Dalam sambutannya, Menteri Rini menyatakan bahwa pelantikan ini menegaskan pentingnya peran ANRI sebagai penjaga memori kolektif bangsa dan katalisator masa depan. Ia juga menggarisbawahi tiga langkah strategis untuk kepemimpinan ANRI ke depan: transformasi digital melalui aplikasi SRIKANDI, peran arsiparis sebagai inovator, dan peningkatan kesadaran arsip sebagai aset strategis.
“Modernisasi tata kelola kearsipan secara nasional adalah kebutuhan. Arsip bukan sekadar dokumen, tetapi investasi jangka panjang untuk identitas bangsa, transparansi, dan akuntabilitas pemerintah,” ujar Rini.
Kepala ANRI yang baru, Mego Pinandito, menyatakan kesiapan mendukung percepatan transformasi digital dalam pengelolaan arsip. Ia menyoroti kebutuhan digitalisasi arsip yang sebagian besar masih berbentuk non-digital dan pentingnya penguatan sumber daya manusia untuk mendukung proses ini.
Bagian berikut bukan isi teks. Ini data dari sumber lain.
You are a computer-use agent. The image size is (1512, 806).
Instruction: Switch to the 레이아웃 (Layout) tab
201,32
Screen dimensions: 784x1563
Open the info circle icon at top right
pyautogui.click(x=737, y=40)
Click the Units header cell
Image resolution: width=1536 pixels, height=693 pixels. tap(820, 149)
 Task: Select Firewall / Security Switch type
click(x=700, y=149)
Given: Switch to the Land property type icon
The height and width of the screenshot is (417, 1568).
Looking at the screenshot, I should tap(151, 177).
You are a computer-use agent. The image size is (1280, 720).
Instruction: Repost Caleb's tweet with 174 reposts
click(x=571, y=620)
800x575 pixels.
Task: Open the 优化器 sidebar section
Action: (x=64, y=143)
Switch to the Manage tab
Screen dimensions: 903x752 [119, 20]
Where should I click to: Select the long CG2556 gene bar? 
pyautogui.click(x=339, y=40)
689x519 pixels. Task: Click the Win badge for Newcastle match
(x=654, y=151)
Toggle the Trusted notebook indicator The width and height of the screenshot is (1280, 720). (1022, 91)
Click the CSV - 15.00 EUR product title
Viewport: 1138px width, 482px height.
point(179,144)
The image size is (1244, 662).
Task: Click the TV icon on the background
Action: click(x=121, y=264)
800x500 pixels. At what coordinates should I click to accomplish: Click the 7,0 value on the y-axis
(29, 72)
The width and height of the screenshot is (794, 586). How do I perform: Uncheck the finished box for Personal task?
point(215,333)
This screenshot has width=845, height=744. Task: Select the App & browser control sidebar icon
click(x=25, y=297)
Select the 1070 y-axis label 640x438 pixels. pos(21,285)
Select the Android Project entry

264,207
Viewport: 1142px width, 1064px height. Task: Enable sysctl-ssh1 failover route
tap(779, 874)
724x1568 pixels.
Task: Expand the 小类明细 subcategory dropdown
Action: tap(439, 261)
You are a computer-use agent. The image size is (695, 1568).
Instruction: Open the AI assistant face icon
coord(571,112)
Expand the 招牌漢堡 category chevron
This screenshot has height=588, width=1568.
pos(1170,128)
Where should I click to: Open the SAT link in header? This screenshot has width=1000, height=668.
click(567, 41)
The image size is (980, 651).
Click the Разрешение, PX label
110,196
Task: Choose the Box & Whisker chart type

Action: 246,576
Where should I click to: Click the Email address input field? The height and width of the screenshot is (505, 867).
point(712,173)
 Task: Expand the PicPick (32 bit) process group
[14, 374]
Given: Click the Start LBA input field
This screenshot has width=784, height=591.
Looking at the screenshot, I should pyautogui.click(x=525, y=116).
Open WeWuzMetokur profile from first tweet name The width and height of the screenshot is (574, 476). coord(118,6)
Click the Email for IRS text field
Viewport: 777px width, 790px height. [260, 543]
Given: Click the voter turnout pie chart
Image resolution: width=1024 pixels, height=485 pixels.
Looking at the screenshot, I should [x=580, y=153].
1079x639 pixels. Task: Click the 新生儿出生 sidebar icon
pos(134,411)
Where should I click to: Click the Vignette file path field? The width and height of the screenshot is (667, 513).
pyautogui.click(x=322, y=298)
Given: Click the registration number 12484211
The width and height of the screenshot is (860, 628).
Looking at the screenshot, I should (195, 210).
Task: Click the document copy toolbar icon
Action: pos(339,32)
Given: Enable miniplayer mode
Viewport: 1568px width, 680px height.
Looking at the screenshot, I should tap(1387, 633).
“Seluruh proses, dari pengelolaan hingga aksesibilitas arsip, harus lebih efisien dan modern,” kata Mego.
Pelantikan ini menjadi momentum penting bagi ANRI untuk menghadapi tantangan era digital dan memperkuat perannya sebagai fondasi tata kelola pemerintahan yang transparan, akuntabel, dan berdaya saing.